Muscarinic drugs regulate the PKG-II-dependent phosphorylation of M3 muscarinic acetylcholine receptors at plasma membranes from airway smooth muscle.

Muscarinic agonists induce the activation of the airway smooth muscle (ASM) leading to smooth muscle contraction, important in asthma. This activation is mediated through M2/M3 muscarinic acetylcholine receptors (mAChRs). Muscarinic receptor activity, expressed as [(3)H]QNB binding at plasma membranes from bovine tracheal smooth muscle (BTSM), increased with cGMP and was augmented significantly cGMP plus ATP but diminished with the PKG-II inhibitor, Sp-8-pCPT-cGMPS. The [(3)H]-QNB binding was accelerated by okadaic acid, (OKA), a protein phosphatase (PPase) inhibitor. These two results indicated the involvement of a membrane-bound PPase. Moreover, a cGMP-dependent-[(32)P]γATP phosphorylation of plasma membranes from BTSM was stimulated at low concentrations of muscarinic agonist carbamylcholine (CC). However, higher amounts of CC produced a significant decrement of [(32)P]-labeling. A selective M3mAChR antagonist, 4-DAMP produced a dramatic inhibition of the basal and CC-dependent [(32)P]-labeling. The [(32)P] labeled membrane sediments were detergent solubilized and immunoprecipitated with specific M2/M3mAChR antibodies. The M3mAChR immuno-precipitates exhibited the highest cGMP-dependent [(32)P]-labeling, indicating it is a PKG-II substrate. Experiments using synthetic peptides from the C-terminal of the third intracellular loop (i3) of both M2mAChR (356-369) and M3mAChR (480-493) as external PKG-II substrates resulted in the i3M3-peptide being heavily phosphorylated. These results indicated that PKG-II phosphorylated the M3mAChR at the i3M3 domain ((480)MSLIKEKK(485)), suggesting that Ser(481) may be the target. Finally, this phosphorylation site seems to be regulated by a membrane-bound PPase linked to muscarinic receptor. These findings are important to understand the role of M3mAChR in the patho-physiology of ASM involved in asthma and COPD.

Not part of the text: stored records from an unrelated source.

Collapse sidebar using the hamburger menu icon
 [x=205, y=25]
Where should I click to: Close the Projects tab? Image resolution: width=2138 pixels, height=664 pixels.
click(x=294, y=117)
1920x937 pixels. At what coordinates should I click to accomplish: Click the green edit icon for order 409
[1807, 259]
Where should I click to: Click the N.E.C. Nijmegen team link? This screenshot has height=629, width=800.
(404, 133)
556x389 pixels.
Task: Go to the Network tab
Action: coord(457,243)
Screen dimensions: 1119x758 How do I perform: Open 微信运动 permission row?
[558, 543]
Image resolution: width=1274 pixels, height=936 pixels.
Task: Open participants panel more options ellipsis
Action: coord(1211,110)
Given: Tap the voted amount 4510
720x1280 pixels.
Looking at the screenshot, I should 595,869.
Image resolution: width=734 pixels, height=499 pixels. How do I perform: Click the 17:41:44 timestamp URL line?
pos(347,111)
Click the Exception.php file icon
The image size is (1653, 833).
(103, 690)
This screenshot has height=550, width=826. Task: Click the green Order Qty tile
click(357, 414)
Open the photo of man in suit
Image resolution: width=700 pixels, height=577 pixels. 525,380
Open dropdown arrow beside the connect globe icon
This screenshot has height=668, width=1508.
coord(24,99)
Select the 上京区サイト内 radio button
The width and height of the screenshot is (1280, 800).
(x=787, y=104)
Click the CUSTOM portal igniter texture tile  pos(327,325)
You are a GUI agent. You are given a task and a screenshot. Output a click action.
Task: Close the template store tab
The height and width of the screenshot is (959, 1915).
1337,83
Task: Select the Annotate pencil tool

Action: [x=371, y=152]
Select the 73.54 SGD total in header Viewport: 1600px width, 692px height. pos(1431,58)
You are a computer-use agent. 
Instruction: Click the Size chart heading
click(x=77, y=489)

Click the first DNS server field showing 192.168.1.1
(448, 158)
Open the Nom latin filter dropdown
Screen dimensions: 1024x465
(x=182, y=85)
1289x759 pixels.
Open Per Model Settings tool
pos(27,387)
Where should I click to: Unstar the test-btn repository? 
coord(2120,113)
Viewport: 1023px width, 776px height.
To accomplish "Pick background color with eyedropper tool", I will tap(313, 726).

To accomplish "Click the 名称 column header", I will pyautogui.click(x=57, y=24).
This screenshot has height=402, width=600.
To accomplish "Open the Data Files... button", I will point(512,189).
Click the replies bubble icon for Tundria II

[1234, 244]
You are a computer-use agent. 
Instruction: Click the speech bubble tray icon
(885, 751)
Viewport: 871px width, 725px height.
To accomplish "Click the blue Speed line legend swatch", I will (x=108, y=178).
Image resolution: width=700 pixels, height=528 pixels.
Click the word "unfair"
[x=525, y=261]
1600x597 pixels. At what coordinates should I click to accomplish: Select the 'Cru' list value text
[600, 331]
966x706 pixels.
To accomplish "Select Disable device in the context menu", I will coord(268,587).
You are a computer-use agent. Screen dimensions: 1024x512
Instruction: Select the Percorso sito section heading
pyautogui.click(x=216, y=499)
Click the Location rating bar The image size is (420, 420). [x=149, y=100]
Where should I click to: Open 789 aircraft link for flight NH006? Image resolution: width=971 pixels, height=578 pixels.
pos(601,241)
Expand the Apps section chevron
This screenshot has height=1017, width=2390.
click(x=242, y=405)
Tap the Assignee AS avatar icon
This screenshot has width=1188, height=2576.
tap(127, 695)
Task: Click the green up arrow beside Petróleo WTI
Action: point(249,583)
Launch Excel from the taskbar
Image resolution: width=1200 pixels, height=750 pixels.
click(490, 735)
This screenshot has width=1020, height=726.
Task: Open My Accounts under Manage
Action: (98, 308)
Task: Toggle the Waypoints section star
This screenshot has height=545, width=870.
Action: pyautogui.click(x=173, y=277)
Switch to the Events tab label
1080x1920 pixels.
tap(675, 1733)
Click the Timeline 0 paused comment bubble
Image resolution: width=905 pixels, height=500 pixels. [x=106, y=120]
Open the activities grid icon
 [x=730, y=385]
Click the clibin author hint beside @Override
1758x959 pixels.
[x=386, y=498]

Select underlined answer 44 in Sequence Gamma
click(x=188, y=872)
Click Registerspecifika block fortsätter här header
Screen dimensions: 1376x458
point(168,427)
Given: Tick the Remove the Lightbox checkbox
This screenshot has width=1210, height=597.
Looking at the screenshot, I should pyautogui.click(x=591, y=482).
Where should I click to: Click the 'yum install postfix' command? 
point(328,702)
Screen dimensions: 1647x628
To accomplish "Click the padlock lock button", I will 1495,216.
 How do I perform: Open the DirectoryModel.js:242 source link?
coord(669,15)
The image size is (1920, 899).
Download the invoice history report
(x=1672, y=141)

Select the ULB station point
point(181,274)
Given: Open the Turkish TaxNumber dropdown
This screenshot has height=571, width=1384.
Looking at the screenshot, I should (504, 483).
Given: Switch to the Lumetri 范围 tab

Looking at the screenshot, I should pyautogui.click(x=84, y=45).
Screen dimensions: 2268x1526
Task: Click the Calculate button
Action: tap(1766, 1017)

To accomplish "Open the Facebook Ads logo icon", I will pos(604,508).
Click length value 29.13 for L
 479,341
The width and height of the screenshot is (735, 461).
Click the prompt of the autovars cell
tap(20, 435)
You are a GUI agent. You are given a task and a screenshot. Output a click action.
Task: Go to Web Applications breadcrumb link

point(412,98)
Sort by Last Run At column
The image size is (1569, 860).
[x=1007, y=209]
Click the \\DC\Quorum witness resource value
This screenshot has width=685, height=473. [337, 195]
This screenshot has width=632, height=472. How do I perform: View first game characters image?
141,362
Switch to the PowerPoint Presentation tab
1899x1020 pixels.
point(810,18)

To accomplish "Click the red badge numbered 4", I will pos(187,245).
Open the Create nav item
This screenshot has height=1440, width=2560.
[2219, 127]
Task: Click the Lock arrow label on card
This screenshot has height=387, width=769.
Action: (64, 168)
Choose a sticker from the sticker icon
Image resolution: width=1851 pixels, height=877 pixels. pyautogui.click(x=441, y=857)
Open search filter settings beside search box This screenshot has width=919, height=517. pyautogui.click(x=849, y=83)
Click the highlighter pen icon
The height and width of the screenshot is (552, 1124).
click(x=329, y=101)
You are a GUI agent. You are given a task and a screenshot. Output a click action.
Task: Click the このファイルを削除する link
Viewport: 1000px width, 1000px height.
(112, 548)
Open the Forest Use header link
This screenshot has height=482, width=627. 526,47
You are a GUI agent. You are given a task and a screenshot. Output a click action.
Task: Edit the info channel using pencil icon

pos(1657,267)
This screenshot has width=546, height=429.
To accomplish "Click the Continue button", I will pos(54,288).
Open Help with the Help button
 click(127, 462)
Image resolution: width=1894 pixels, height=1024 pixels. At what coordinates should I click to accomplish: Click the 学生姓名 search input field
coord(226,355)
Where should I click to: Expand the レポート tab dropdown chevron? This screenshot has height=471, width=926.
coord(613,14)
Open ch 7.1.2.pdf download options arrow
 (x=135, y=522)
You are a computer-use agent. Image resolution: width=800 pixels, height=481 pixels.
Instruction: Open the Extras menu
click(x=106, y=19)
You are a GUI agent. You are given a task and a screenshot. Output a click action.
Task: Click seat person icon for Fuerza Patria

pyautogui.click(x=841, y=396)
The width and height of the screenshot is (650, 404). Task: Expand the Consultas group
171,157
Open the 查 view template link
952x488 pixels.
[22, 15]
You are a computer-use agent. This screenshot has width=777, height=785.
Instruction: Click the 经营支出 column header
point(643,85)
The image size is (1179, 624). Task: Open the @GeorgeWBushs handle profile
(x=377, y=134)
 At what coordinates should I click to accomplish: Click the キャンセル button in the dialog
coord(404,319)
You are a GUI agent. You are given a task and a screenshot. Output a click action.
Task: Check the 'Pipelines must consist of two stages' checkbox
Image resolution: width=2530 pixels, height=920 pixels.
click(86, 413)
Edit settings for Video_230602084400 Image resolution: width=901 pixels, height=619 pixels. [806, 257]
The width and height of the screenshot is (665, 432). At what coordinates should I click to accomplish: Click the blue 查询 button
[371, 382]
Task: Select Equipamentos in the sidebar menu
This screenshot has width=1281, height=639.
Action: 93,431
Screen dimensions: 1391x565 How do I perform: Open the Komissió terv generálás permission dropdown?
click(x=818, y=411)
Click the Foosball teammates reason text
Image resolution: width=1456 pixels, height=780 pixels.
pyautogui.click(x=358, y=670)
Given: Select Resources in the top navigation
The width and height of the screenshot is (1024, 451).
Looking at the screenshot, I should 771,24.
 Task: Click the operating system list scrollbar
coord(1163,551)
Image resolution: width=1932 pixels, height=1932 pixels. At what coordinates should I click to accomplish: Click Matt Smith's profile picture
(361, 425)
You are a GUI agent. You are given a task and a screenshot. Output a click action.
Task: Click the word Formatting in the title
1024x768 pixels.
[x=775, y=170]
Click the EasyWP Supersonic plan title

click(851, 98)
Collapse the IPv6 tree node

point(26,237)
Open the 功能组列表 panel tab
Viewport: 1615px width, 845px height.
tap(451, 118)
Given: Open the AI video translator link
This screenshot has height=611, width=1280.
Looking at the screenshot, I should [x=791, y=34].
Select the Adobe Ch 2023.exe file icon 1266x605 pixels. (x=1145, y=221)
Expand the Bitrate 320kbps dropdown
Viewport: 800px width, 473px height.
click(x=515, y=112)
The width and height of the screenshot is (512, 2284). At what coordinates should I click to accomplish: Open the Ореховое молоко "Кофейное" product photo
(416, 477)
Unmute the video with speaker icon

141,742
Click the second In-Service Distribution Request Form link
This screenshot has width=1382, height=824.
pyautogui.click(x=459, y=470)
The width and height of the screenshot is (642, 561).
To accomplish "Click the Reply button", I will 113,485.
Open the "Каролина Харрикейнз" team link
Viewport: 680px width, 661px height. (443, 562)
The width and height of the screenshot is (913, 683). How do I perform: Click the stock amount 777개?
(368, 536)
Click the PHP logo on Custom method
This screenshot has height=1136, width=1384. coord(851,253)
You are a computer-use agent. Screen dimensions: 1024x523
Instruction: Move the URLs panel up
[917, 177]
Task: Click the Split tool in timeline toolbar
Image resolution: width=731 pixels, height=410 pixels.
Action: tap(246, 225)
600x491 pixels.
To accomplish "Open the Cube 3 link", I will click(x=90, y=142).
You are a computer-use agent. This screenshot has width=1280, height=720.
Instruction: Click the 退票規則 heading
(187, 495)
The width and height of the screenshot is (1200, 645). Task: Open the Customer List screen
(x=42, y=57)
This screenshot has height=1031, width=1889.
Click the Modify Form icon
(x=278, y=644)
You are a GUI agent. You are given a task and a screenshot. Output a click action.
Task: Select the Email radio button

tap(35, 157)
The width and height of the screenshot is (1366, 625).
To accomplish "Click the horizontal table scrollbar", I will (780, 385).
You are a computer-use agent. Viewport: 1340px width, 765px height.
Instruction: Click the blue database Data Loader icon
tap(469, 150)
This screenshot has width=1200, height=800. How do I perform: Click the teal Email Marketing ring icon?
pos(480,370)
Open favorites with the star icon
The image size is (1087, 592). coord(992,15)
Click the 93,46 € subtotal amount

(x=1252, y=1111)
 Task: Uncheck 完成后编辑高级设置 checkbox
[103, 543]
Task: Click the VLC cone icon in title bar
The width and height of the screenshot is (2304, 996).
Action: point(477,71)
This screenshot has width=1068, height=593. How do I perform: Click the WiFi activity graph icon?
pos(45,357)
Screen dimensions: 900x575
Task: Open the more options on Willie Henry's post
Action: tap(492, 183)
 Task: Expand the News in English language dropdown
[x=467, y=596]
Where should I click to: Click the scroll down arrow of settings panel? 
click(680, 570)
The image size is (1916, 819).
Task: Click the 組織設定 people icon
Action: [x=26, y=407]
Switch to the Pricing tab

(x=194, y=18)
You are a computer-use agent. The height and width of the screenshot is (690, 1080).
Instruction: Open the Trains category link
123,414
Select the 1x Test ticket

Cyclic GMP regulates M3AChR activity at plasma membranes from airway smooth muscle.

Muscarinic acetylcholine receptors MAChRs from Bovine Tracheal Smooth Muscle (BTSM) plasma membranes are responsible for the cGMP rise and signal-amplitude peaks associated with smooth muscle contraction present in bronchial asthma. These MAChRs bind [(3)H]QNB and exhibit the classic G Protein Coupled-Receptor (GPCR) behavior towards muscarinic agonist and antagonists that is sensitive to sensitive to GTP analogs. Interestingly, the [(3)H]QNB binding activity was stimulated by cGMP and ATP, and was enhanced by IBMX and Zaprinast, inhibitors of cGMP-PDE. Cyclic GMP plus ATP affected the agonist-antagonist muscarinic binding activities. Thus, the high affinity agonist (Carbamylcholine) binding sites disappeared, whereas, 4-DAMP, a M3 selective antagonist displayed an additional high affinity-binding site. In contrast, non-selective (atropine) and M2-selective (methoctramine and gallamine) antagonists revealed one low binding site. Moreover, the 4-DAMP-mustard alkylation of the MAChRs blocked the cGMP effect indicating that the M3AChR is the main receptor target of cGMP. Interestingly, these cGMP effects were potentiated by an activator (Sp-8-pCPT-cGMPS), and diminished by an inhibitor (Rp-8-pCPT-CGMPS), of cGMP-dependent protein kinase (PKG-II), which was detected by Western blotting using specific PKG II antibodies. Finally, plasma membrane M3AChRs were phosphorylated in a cGMP-dependent manner and this novel post-translational reversible modification at M3AChRs may act as a feedback mechanism to terminate the cGMP dependent muscarinic signal transduction cascades at the sarcolema of BTSM.